In some areas of my car, it appears that the paint thickness is very low and polishing too much will result in strike-through!


----------



## toddy23 (Jun 16, 2012)

yes you can along as its keyed,either grey scotch brite or 1000-2000 abralon but if its dented or stone chips these will still be there


----------



## toddy23 (Jun 16, 2012)

its just like blending a door etc but 2 coats is enough as you could get a clear change on silvers where it will look a little darker,imagine a plain piece of white paper and put a sheet of clear glass over it,then add another piece of glass then another etc Eventually the piece of white paper will look darker


----------



## Dave Spalding (Apr 16, 2008)

Could the stone chips be filled painted then clear coated? Basically how hard would it be simply to spray over the car? 

Just sand the whole car, spray an isolating layer like epoxy mastic then re paint?


----------



## steve o (Apr 17, 2009)

As toddy23 states. Its fine to spray over lacquer, the largest problem you will have is that the colour will change. Even if you're not applying colour and only applying lacquer, the newly painted area will be darker than the original paint. Its unavoidable.


----------



## VenomUK (Oct 13, 2011)

I've wanted to know about this as I would like more coats on my Diamond cut alloys to add more protection. May look into this at a later date but thanks for confirming it can be done.


----------



## Dave Spalding (Apr 16, 2008)

steve o said:


> As toddy23 states. Its fine to spray over lacquer, the largest problem you will have is that the colour will change. Even if you're not applying colour and only applying lacquer, the newly painted area will be darker than the original paint. Its unavoidable.
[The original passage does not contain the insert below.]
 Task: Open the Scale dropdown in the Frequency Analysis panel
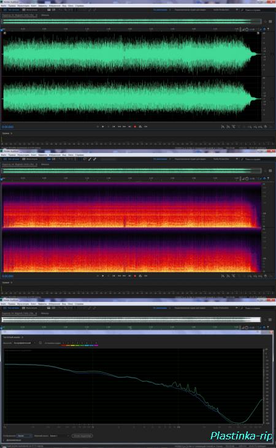[25, 343]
Yeah would be doing the whole car anyway. So may just go for re paint as well.


----------



## lowejackson (Feb 23, 2006)

Just a thought, how about Optimum Opti-Coat, it bonds with the paint to form a new layer which can be (mildly) polished, clayed etc


----------



## mr paint (Jul 11, 2009)

if your going to the hastle of reclearing a car ... you might aswall dust it all in paint and re-clear with 3 coats then you can flatten polish to glass 


tommy


----------



## Dave Spalding (Apr 16, 2008)

Yeah I intend to re paint it too as it's currently not quite the right colour and would like it to be the correct colour. Should primer be put down first or just key the surface?


----------



## toddy23 (Jun 16, 2012)

if the car is mint with no dents,chips,scratches etc then just a strip down and repaint but if its damaged etc it will need these bits primed etc then painted


----------



## Dave Spalding (Apr 16, 2008)

A couple of areas that could probably do with being stripped back further so I'll do that. Im just wanting to get as nice a finish as possible. The car will be getting flatted back after painting and then polished. After that I'll be giving it a full detail.


----------



## Andyb0127 (Jan 16, 2011)

You can apply more clear coats, but it depends what clear your using is it MS or HS laquer?.


----------



## Dave Spalding (Apr 16, 2008)

To be honest I don't know exactly what was used before but it marks too easy for my liking. Hense wanting to re do it. Will be re-painting the car now anyway though.


----------



## mr paint (Jul 11, 2009)

dave where are you in edinburgh mate ?


----------